Jacob Rees-Mogg drops baffling take after Kingswood by-election loss

Jacob Rees-Mogg drops baffling take after Kingswood by-election loss
Nigel Farage 'is essentially a Conservative' says Jacob Rees-Mogg
GB News Videos / VideoElephant

Two more massive Tory majorities were overturned in the early hours of Friday morning, when Labour won two more by-elections in Wellingborough (a majority of 18,540) and Kingswood in Gloucestershire (a majority of 11,220) – meaning the Conservatives have now lost more by-elections than any government since the 1960s.

Damien Egan is Kingswood’s new MP, while Gen Kitchen won Wellingborough with a swing to Labour of 28.5 percentage points, which is the second largest swing from Conservative to Labour since the Second World War.

The Kingswood by-election came about after Chris Skidmore resigned in protest over his party's approach to green policy, while Peter Bone lost his Wellingborough seat following a bullying and sexual misconduct inquiry.

And now, as the Conservative Party tries to make sense of its tenth defeat since the 2019 general election, senior Tory and GB News host Jacob Rees-Mogg has waded in with some rather odd political analysis.

The North East Somerset MP, whose current constituency seat will scoop up parts of Kingswood and become Somerset North East and Hanham at the next general election, rocked up at the Kingswood count on GB News business.

Though his remarks to BBC News on the result raised eyebrows, as he gave his take on another humiliating Tory defeat.

He said: “It’s not as bad as I’d expected, because if you add together the Conservative and Reform Party vote, it’s more than the Labour party vote. Labour didn’t get over 50 per cent.”

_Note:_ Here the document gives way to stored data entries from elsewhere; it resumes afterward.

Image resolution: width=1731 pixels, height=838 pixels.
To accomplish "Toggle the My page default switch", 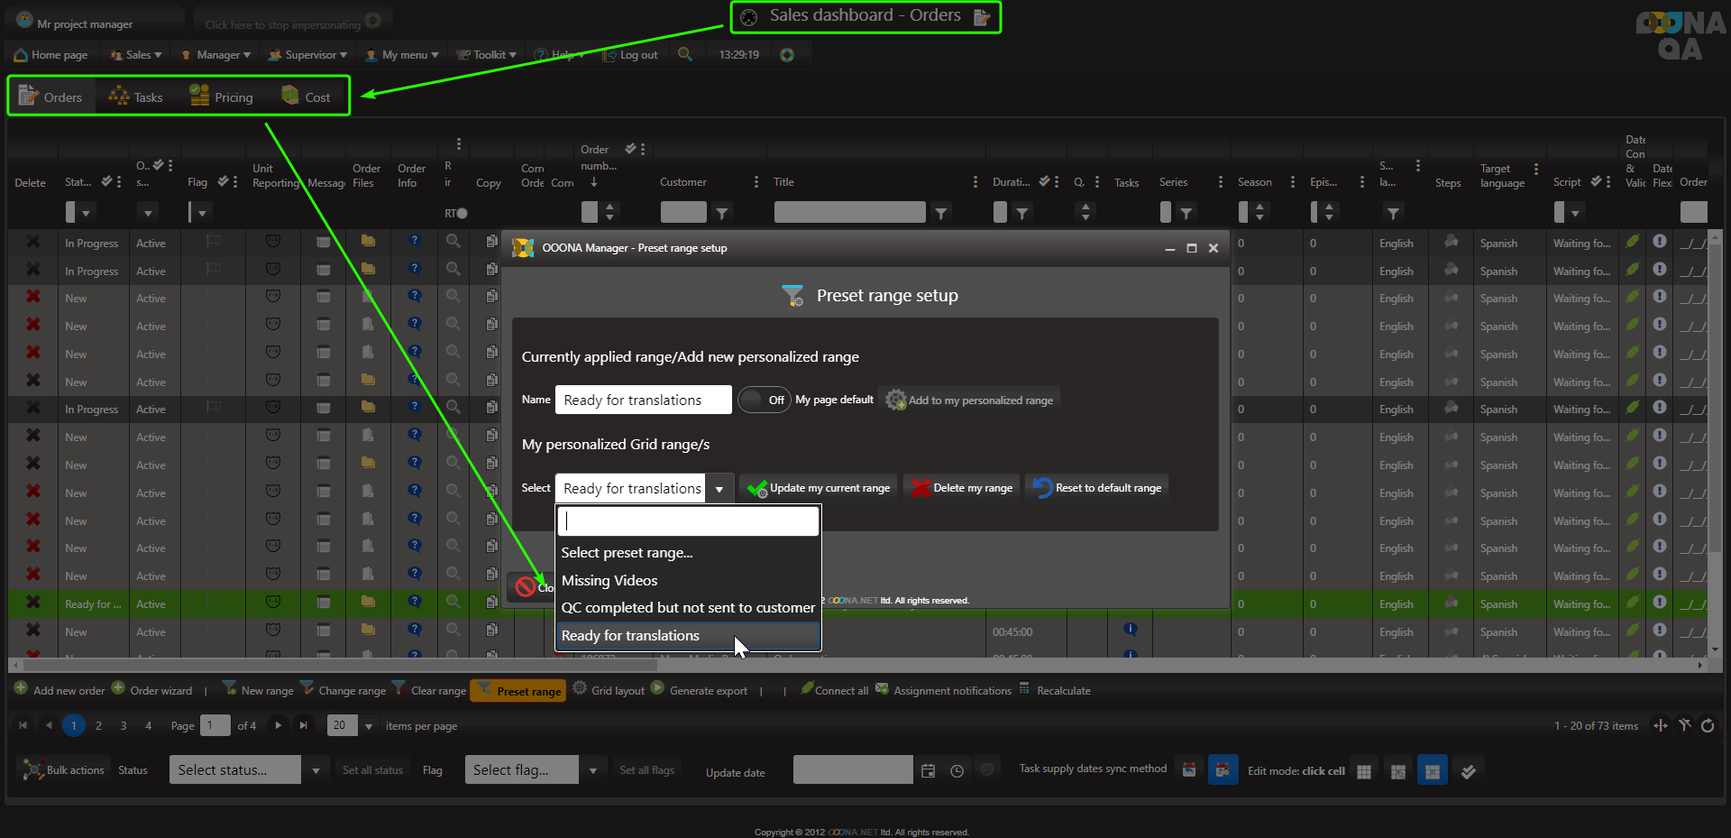I will (x=763, y=400).
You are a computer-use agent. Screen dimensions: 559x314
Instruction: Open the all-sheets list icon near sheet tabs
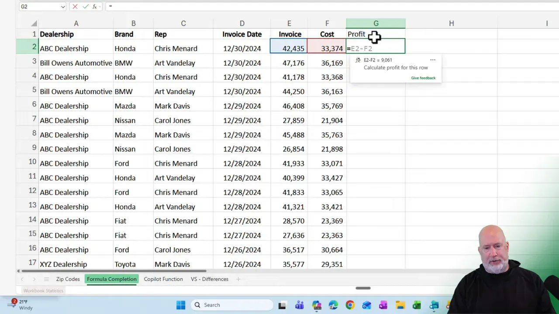pos(46,279)
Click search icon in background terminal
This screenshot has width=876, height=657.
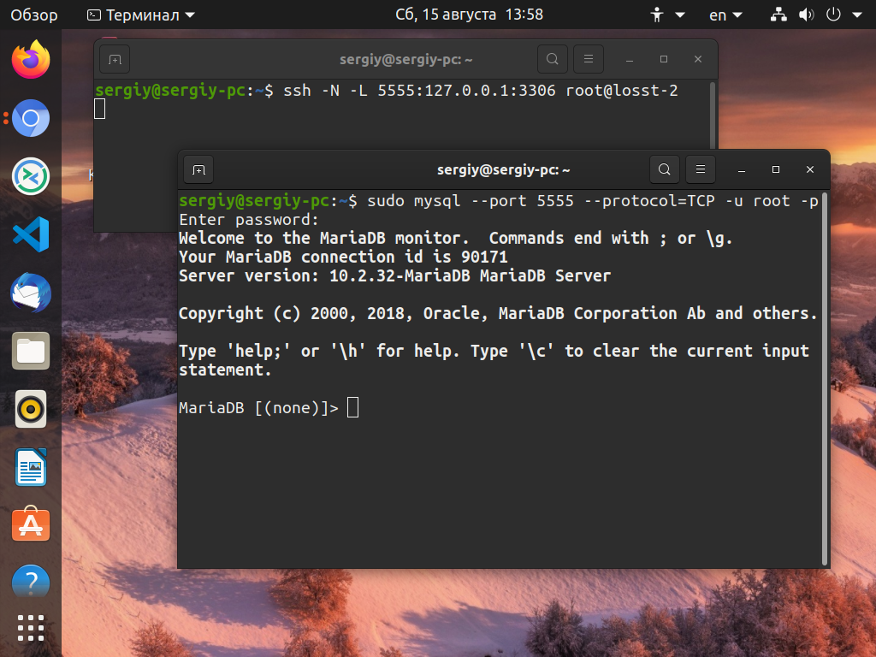pos(552,59)
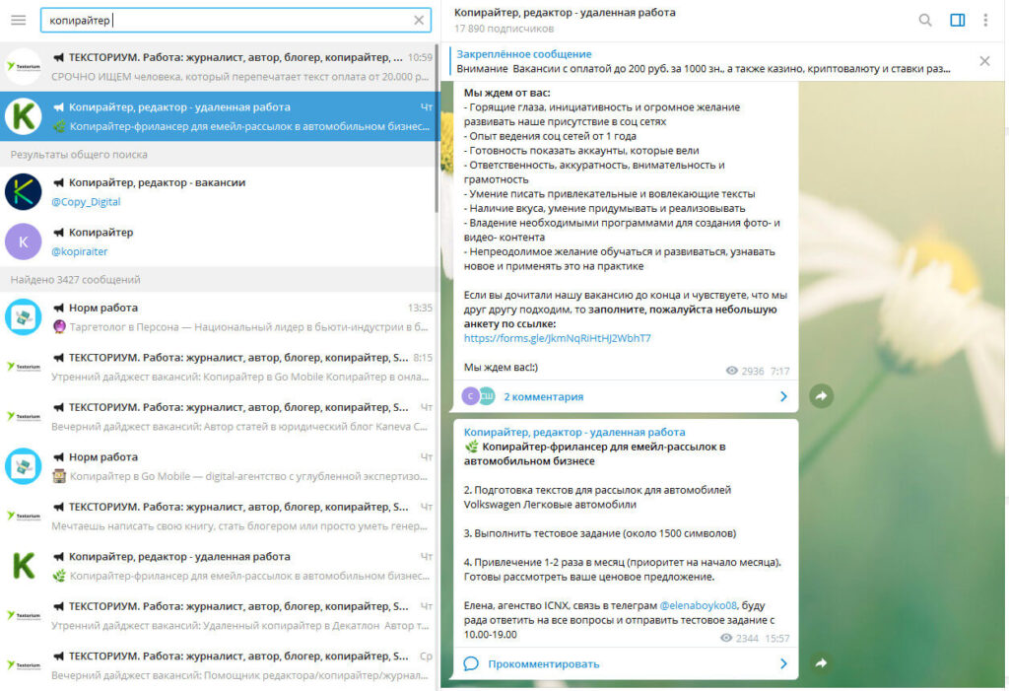Viewport: 1009px width, 691px height.
Task: Open the forms.gle application link
Action: pos(557,338)
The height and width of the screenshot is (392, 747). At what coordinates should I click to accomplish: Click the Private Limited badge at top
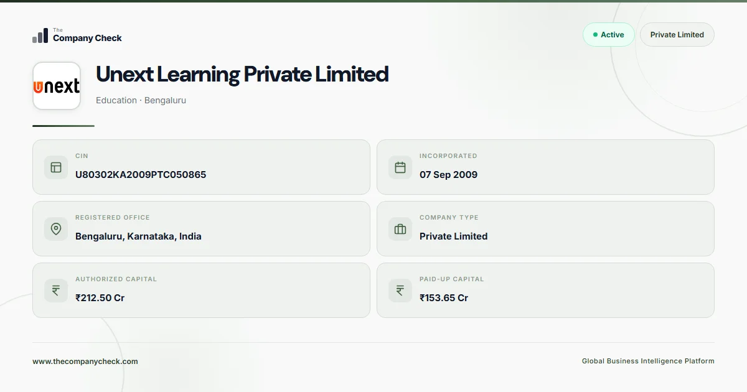[677, 35]
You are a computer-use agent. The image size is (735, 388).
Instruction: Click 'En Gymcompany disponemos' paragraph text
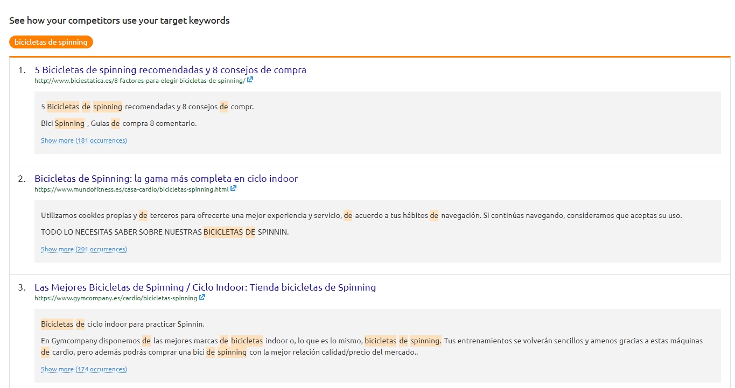[90, 341]
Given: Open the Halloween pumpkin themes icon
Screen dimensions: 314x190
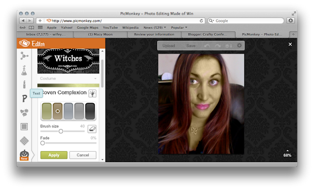Looking at the screenshot, I should (x=24, y=155).
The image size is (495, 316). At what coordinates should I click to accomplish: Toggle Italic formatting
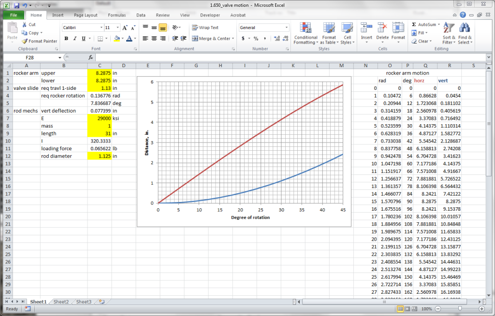(74, 39)
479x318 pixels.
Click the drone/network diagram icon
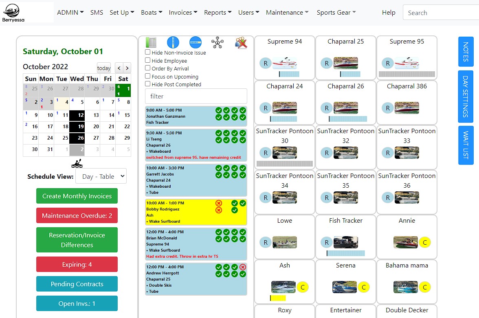[217, 42]
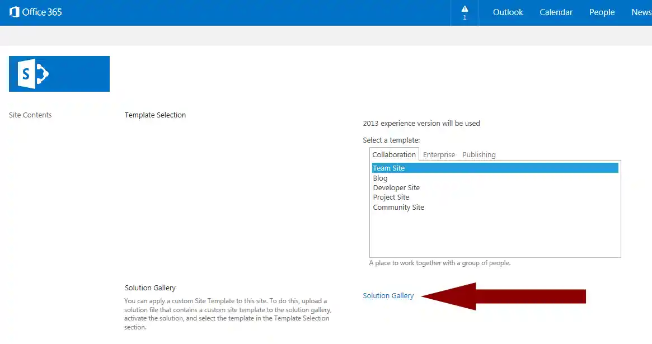Open the Calendar app

click(x=556, y=12)
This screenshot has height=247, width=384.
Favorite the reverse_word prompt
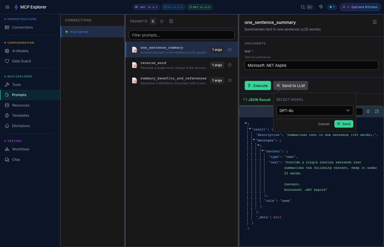pyautogui.click(x=230, y=65)
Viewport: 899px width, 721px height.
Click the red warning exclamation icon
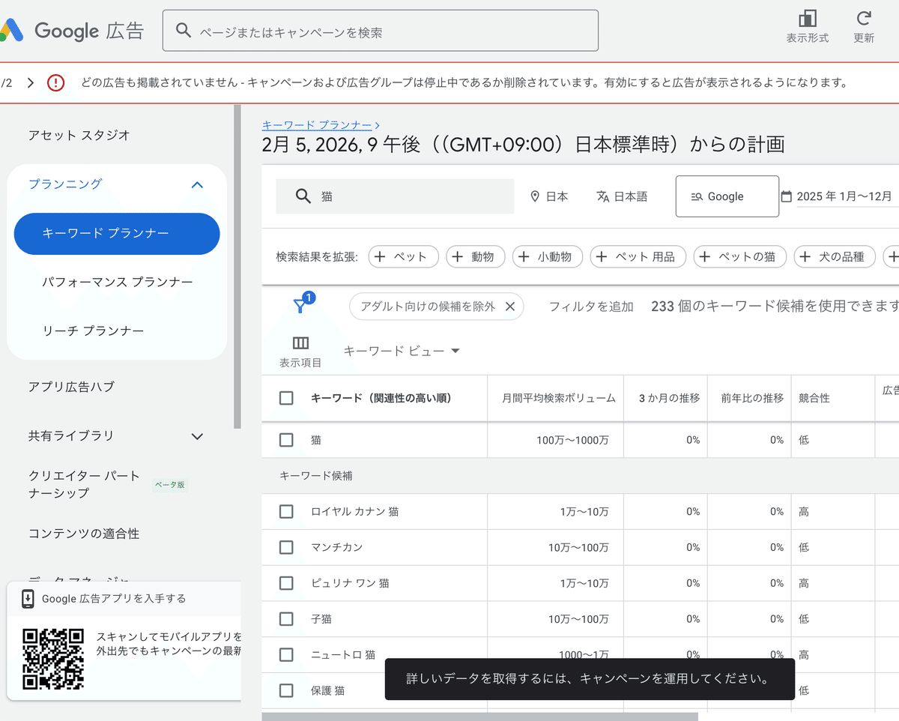tap(56, 83)
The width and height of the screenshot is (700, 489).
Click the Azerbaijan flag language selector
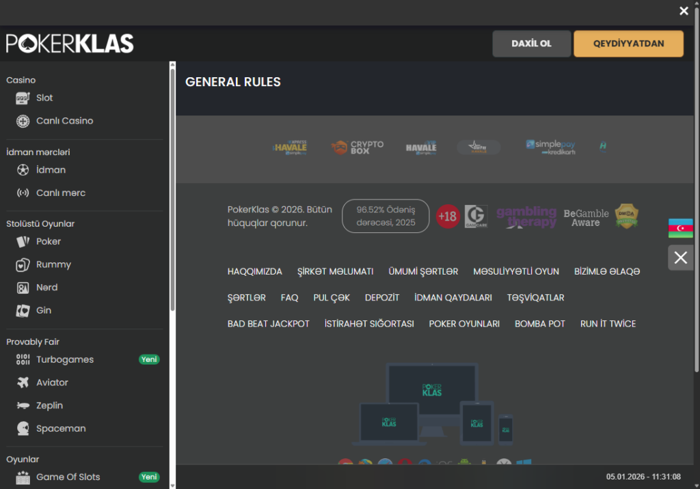coord(680,229)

Reform UK, the party previously known as The Brexit Party and led by Richard Tice (with Nigel Farage as an honorary president) had its best performance yet at a by-election in the Wellingborough contest, with 13 per cent of the vote.

It received a vote share of 10 per cent in Kingswood, which was its second-best result.

As for Rees-Mogg’s comments, Twitter/X users have ridiculed the politician’s explanation of what happened in Kingswood, and the idea of adding party votes together until you get your desired result, suggesting he may actually be expressing support for proportional representation instead of our ‘first past the post’ voting system:

And it’s not the first time that Rees-Mogg’s electoral analysis has required a double take, as back in May at the National Conservatism conference, he said his own government’s rollout of voter ID backfired as a form of “gerrymandering”.

“Parties that try and gerrymander end up finding their clever scheme comes back to bite them – as I dare say we found by insisting on voter ID for elections.

“We found the people who didn’t have voter ID were elderly and they by and large voted Conservative, so we made it hard for our own voters and we upset a system that worked perfectly well,” he said.